L’officier de police judiciaire, le Colonel Mamoudou Kaba, coordinateur des check point érigés pour empêcher la sortie de Conakry, est jugé pour des faits qui se sont produits le lundi, 4 mai 2020 au barrage de Kénendé, dans la préfecture de Dubréka. Il est accusé d’avoir violenté, injurié et séquestré le magistrat qui voulait constater les abus des agents sr les citoyens au niveau des points de contrôle.

L’audience de ce mercredi a été uniquement consacrée aux réquisitions et plaidoiries.

Le procureur général, Mamadou Dian Bora Diallo, après avoir relaté succinctement les faits, a demandé à la Cour de déclarer le prévenu, le Colonel Mamoudou Kaba, coupable des faits à lui reprocher. Pour la répression, il va demander à la cour de condamner l’officier à 18 mois de prison ferme et à 5 ans d’interdiction d’exercer ses fonctions.

De leur côté, les avocats de la partie civile vont se succéder au prétoire pour charger le colonel.

Prenant la parole en première position, maître Antoine Pépé Lama a laissé entendre que ce procès n’est pas un procès entre magistrat et un gendarme. Mais plutôt, un procès d’un homme qui a humilié un magistrat qui était dans l’exercice de ses fonctions. « Le procureur Nantenin Konaté a été humilié dans son honneur, humilié dans sa dignité. Il a été menacé, violenté, insulté. Personne n’aurait souhaité être à la place de monsieur Nantenin Konaté. Si vous voyez le Colonel Mamoudou Kaba ici, c’est parce que par le passé, aucun de ses actes n’a été sanctionné. Le Colonel a trahi la nation, il a trahi ses chefs et il a trahi le peuple de Guinée. Il n’est pas Colonel pour violenter les citoyens guinéens. Aujourd’hui, la Guinée est indexée négativement par les ONG de défense de droits de l’homme par les faits de ces hommes en uniforme », a martelé l’avocat.

Abondant dans le même sens, l’ancien bâtonnier, maître Mohamed Traoré dira dans ses plaidoiries que la tenue de gendarme doit rassurer les citoyens et non les effrayer. « Ce procès est un procès symbolique et pédagogique. Parce que dans ce pays, quand on est en uniforme, on est mieux protégé que n’importe quel citoyen. Or, la tenue doit rassurer les citoyens et non les effrayer. C’est nous qui les habillons, c’est nous qui les logeons et c’est nous qui les nourrissons. Donc, ils devraient nous protéger car c’est ce contrat qui est entre nous. »

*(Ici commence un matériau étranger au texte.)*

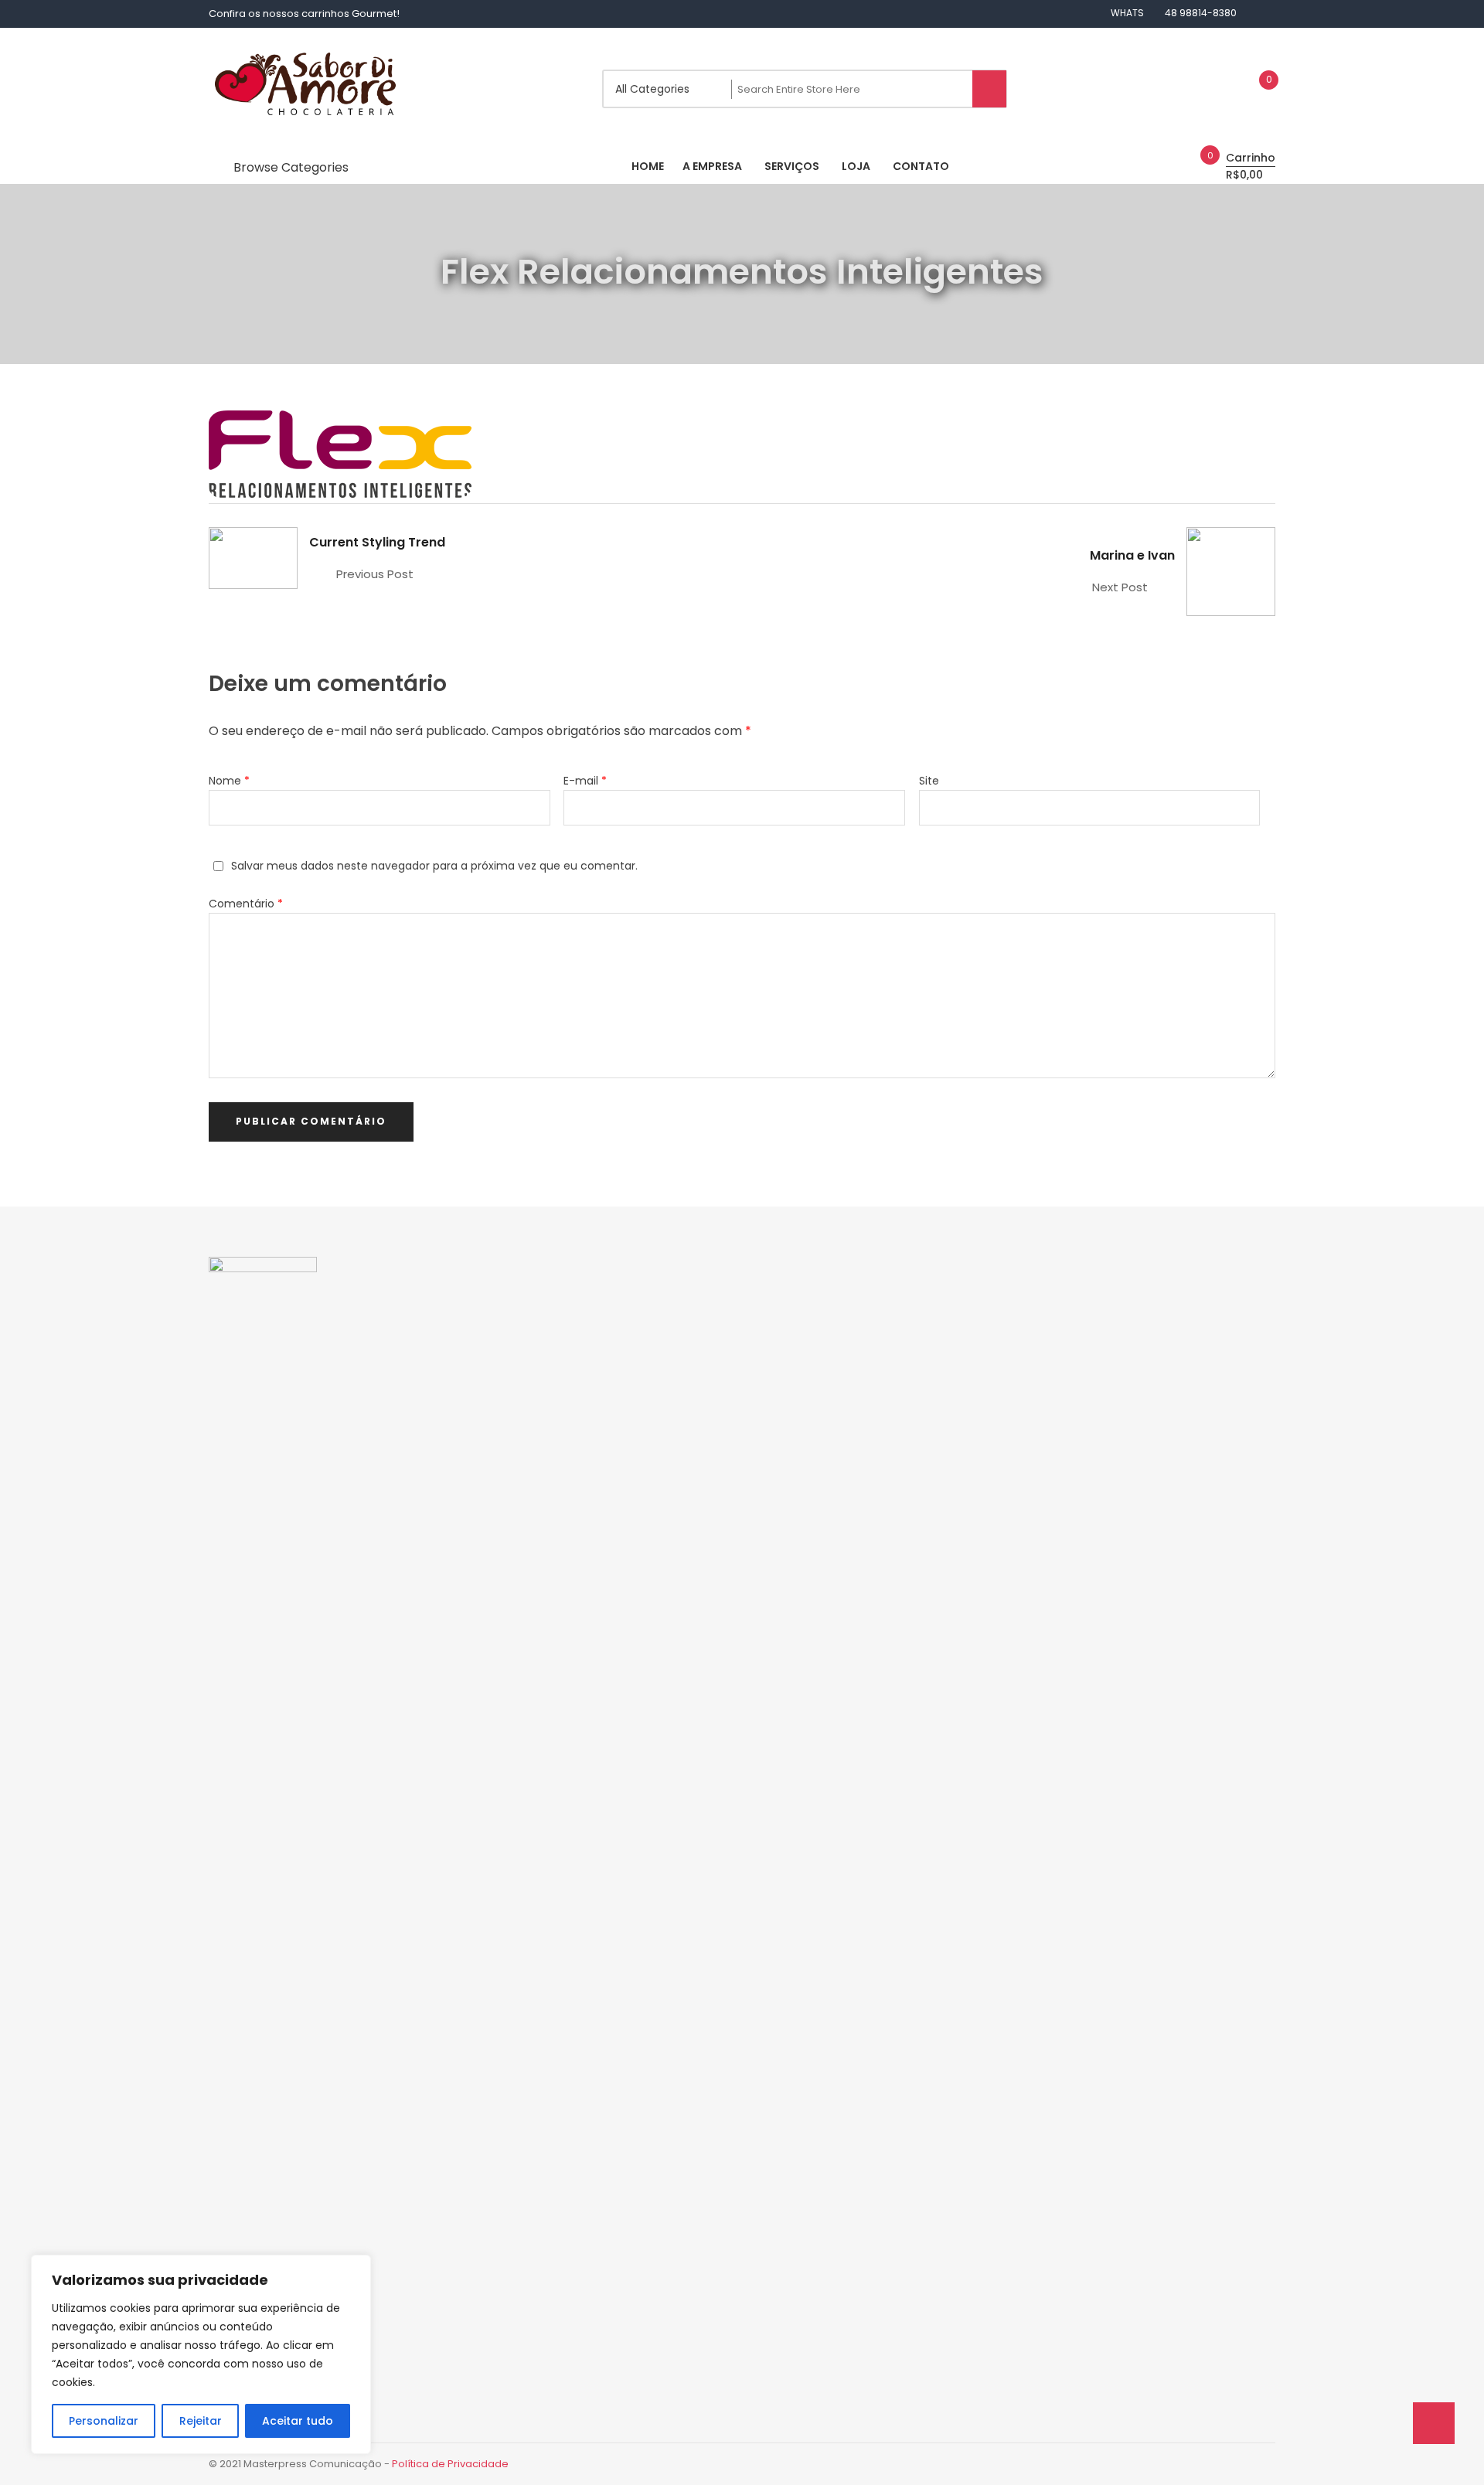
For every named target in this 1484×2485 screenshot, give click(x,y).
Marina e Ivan (1132, 555)
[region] (201, 2354)
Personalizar (103, 2421)
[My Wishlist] (1252, 88)
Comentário (246, 903)
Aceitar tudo (297, 2421)
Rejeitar (200, 2421)
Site (929, 780)
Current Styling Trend (377, 542)
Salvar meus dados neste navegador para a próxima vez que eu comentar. (434, 865)
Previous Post (375, 574)
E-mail (585, 780)
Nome (229, 780)
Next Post (1120, 587)
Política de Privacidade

Pour sa part, maître Lanciné Sylla s’est accentué sur les comportements de l’officier et les réclamations de la partie civile. « Cet officier est un habitué des actes de violence. Il est violent sur toute la ligne. Même s’il parle, c’est le feu qui sort de sa bouche… Monsieur Nantenin Konaté a été conduit manu militari au camp Kwame Nkrumah. Il a été malmené, violenté, traumatisé et conduit au camp Kwame Nkrumah. Lorsqu’il est sorti du Camp, il a reçu la clé de sa voiture, il a trouvé que les 45 millions de francs guinéens ont disparu. Un magistrat humilié jusqu’à tel point, c’est toute la justice qui est humiliée. Toutes les infractions ont été démontrées ici. Il ne vous reste plus qu’à déclarer le Colonel Mamoudou Kaba coupable de ces faits. Et nous vous demandons de le condamner à titre principal, les 45 millions de francs guinéens volés dans son véhicule ; et une somme de 500 millions de francs guinéens de dommages et préjudice subis. Ce montant ne suffira même pas pour couvrir tous les préjudices moraux et matériels que monsieur Abou Nantenin Konaté a subi », a-t-il lancé.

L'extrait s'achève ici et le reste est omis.